What needs to be done – Without the pictures, set down exactly the lines from the one that contains "Switch to the Budget tab" to the end of the entries, both included, and nothing besides.
(Data to process begins)
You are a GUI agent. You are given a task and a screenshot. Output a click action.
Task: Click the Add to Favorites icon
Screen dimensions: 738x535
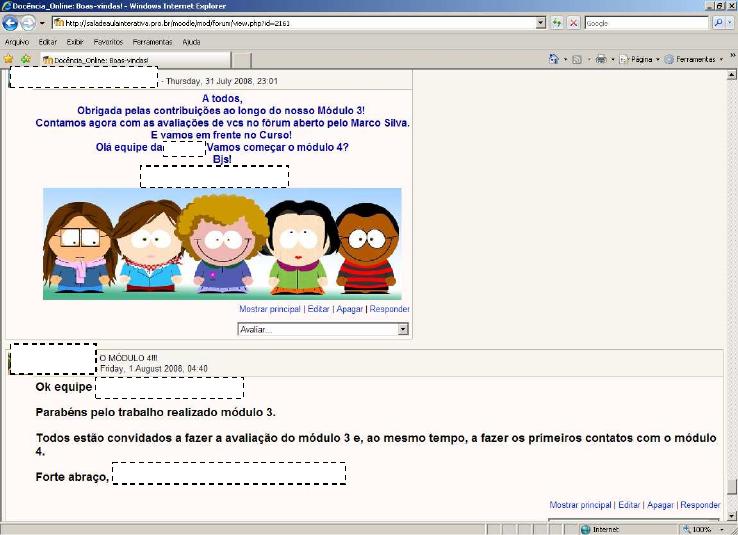click(24, 59)
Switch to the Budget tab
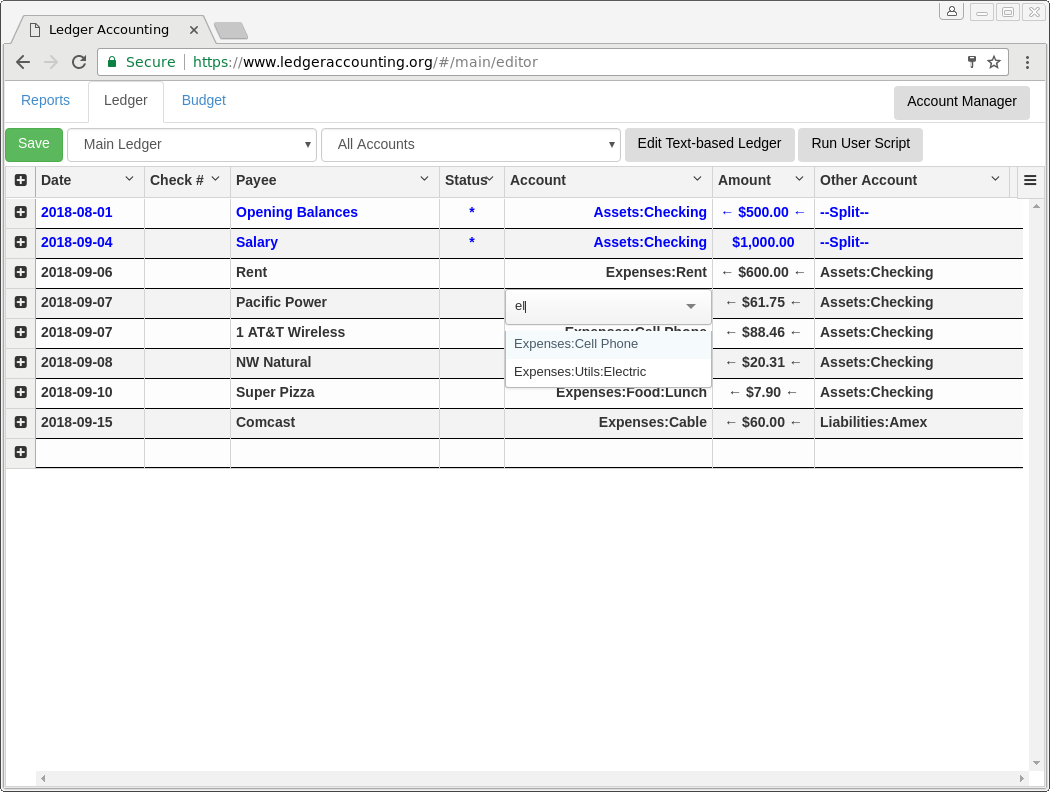The width and height of the screenshot is (1050, 792). pos(203,101)
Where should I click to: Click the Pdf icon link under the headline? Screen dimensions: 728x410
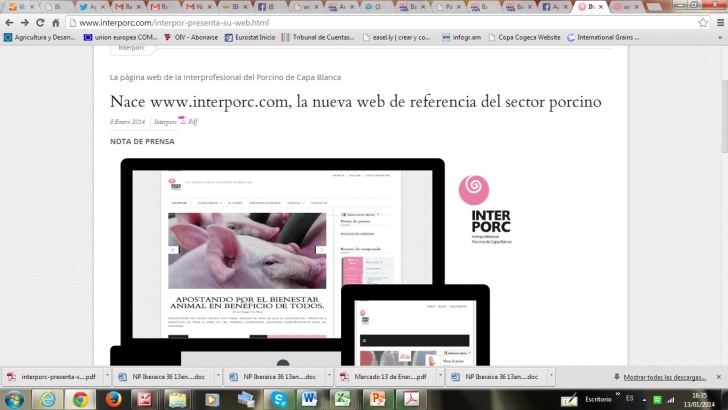[x=188, y=121]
(Data to process ends)
Solved exercise –
Switch to the Budget tab
The width and height of the screenshot is (1050, 792). pos(203,101)
Where should I click to: Click the Pdf icon link under the headline? Screen dimensions: 728x410
[x=188, y=121]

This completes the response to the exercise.